## SOURCE
<<<<
FULL FRAME: Filmmaker is subject of ‘Evolution of a Criminal’
Filmmaker Darius Clark Monroe turned the camera on his own life and the aftermath of robbing a bank as a teenager in “Evolution of a Criminal,” which screened Friday at the Full Frame Documentary Film Festival.
“When we think of criminals, what do we imagine they look like?” Monroe asked during a question-and-answer session after the screening at the Durham Convention Center.
When Monroe was 16, he and two classmates robbed a bank in Houston. He served three years in prison. A decade after the crime, Monroe interviewed not only his family and accomplices about that time, but a customer at the bank during the robbery.
“Evolution of a Criminal” also shows Monroe approaching two other bank customers to apologize for what he did as a teenager. He explains in the film that by his teen years, he realized that his parents were barely making ends meet working three jobs between them. Robbing a bank seemed to be a solution to financial struggles. Through reenactment footage and narrative by Monroe and the two other men – Trei, the driver, and Pierre, the gunman – audiences see how the robbery unfolded during a school day.
>>>>
## ACTIONS TO TAKE
1. According to the article, how many years did Monroe spend in prison?
2. Return the article's text from "FULL FRAME: Filmmaker" up to and including "Documentary Film Festival.".
The material that comes after this article has no connection to it.

## AVAILABLE DATA
<<<<
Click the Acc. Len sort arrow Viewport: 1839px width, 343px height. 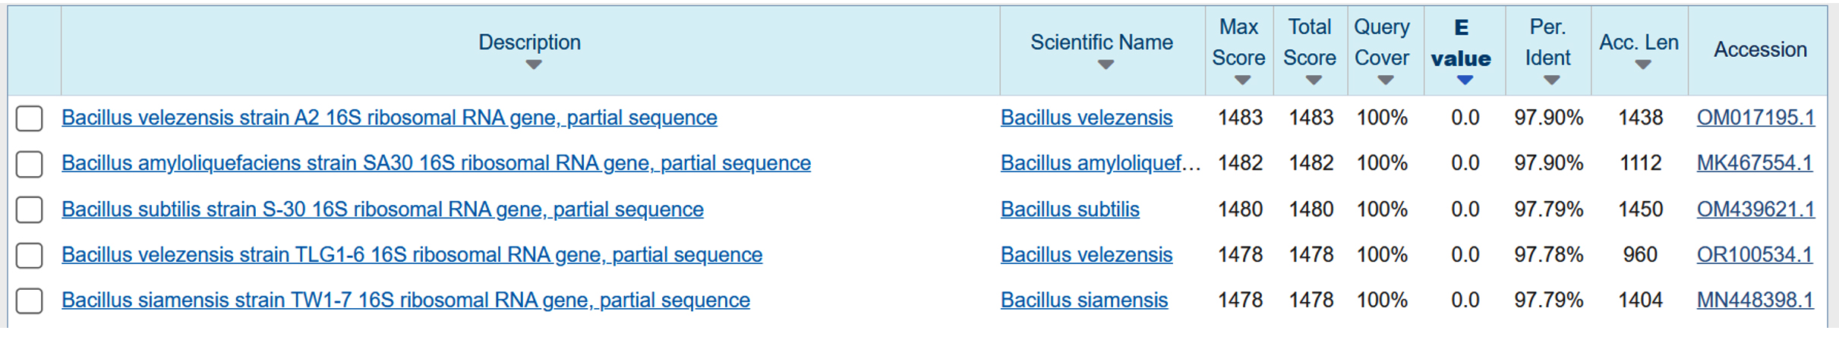point(1642,65)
>>>>
## SOLUTIONS TO EACH TASK
1. Three years.

2.
FULL FRAME: Filmmaker is subject of ‘Evolution of a Criminal’
Filmmaker Darius Clark Monroe turned the camera on his own life and the aftermath of robbing a bank as a teenager in “Evolution of a Criminal,” which screened Friday at the Full Frame Documentary Film Festival.